Fichenaffäre 2.0: 28 Seiten Namen vom Kessel in Landquart

Nr. 20 –

Wie der Inlandgeheimdienst nach der grössten Fichierungsaktion der jüngeren Vergangenheit Verbindungen zu «gewalttätigem Extremismus» konstruierte: Erstmals liegen Kopien einer ganzen Fiche vor.


Vor ein paar Wochen erhielt Valentin Hauser (Name geändert) Post vom Nachrichtendienst des Bundes (NDB): Man habe «festgestellt, ... dass Sie in der Datenbank Staatsschutz des Informationssystems Innere Sicherheit (ISIS) mit zwei Einträgen verzeichnet waren». Diese Daten seien nun gelöscht, und er erhalte eine «nachträgliche Benachrichtigung», weil er im Juli 2010 – erfolglos – ein Auskunftsgesuch gestellt habe.
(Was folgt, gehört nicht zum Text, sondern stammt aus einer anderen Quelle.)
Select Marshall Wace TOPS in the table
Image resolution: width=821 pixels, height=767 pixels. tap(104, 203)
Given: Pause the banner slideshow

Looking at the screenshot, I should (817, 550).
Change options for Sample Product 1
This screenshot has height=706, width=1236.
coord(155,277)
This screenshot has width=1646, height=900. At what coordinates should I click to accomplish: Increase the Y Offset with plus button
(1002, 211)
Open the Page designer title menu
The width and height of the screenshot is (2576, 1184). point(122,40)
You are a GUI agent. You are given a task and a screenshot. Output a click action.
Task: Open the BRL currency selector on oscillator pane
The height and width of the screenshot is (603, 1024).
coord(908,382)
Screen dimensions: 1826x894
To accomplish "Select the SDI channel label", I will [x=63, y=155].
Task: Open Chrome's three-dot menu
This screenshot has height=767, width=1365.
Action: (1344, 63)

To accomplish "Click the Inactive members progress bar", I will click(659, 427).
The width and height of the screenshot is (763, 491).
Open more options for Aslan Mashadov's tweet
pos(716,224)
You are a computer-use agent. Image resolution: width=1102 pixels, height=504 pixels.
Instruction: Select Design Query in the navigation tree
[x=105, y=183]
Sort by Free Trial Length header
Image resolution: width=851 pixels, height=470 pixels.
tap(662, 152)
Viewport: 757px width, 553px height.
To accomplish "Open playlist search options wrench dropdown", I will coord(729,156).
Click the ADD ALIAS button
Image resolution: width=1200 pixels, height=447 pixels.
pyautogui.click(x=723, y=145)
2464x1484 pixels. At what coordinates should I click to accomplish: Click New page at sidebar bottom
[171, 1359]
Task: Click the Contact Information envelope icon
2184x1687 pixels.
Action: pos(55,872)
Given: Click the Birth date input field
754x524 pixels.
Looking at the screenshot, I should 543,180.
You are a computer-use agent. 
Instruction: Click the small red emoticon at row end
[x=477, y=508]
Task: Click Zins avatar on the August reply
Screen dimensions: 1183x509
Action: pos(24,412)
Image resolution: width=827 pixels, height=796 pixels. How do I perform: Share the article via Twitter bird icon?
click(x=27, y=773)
Die Benachrichtigung hat es in sich. Bisher haben Betroffene nämlich nur summarische Auskünfte über den Inhalt ihrer Fichen erhalten. Die Basler Menschenrechtsaktivistin Anni Lanz erfuhr beispielsweise, dass der heute in den NDB eingegliederte Dienst für Analyse und Prävention (Dap) Informationen über sie an einen «ausländischen Dienst» weitergegeben hatte. Was genau und an wen, wurde ihr verheimlicht. Valentin Hauser erhielt nun erstmals eine Kopie der Originale, auf der zwar «die Personalien von Mitarbeitern des NDB, der Kantonspolizei sowie von Dritten geschwärzt» wurden. Ersichtlich wird darin allerdings, wie der Eintrag zustande gekommen ist.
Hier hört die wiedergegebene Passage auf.